The only facility with capacity for COVID-19 testing in the country is MRC Unit The Gambia. According to their website, testing is arranged by appointment only, organised through a Ministry of Health specialist phone number.

==Response==

The governments of The Gambia and its sole neighbor, Senegal, agreed to close their border for 21 days starting 23 March, with exceptions for "essential services" and transporting food and medicine. The Gambia's airspace was also closed, with exceptions for medical flights and transporting goods. Health minister Ahmadou Lamin Samateh acknowledged that enforcing the border closure was challenging, but said that the closure was important for fighting COVID-19.

On 27 March, President Adama Barrow declared a state of emergency, ordering closure of places of worship and non-essential businesses, prohibiting gatherings of more than 10 people and limiting passengers on public transportation.
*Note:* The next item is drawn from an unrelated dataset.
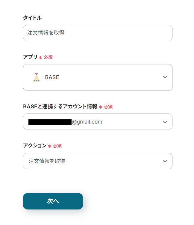The height and width of the screenshot is (225, 194).
Task: Click the アプリ field label
Action: [30, 57]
On 28 March, the Jack Ma and Alibaba Foundations donated test kits and personal protective equipment to the Gambia to help fight the pandemic.

As of 30 March, business-people were being arrested for price gouging.

==Impact==

The tourism industry was affected by the pandemic, causing hardship for Gambians who depend on tourism for their incomes. Many restaurants and hotels were closed, with only a few hotels remaining open for tourists stranded by travel restrictions.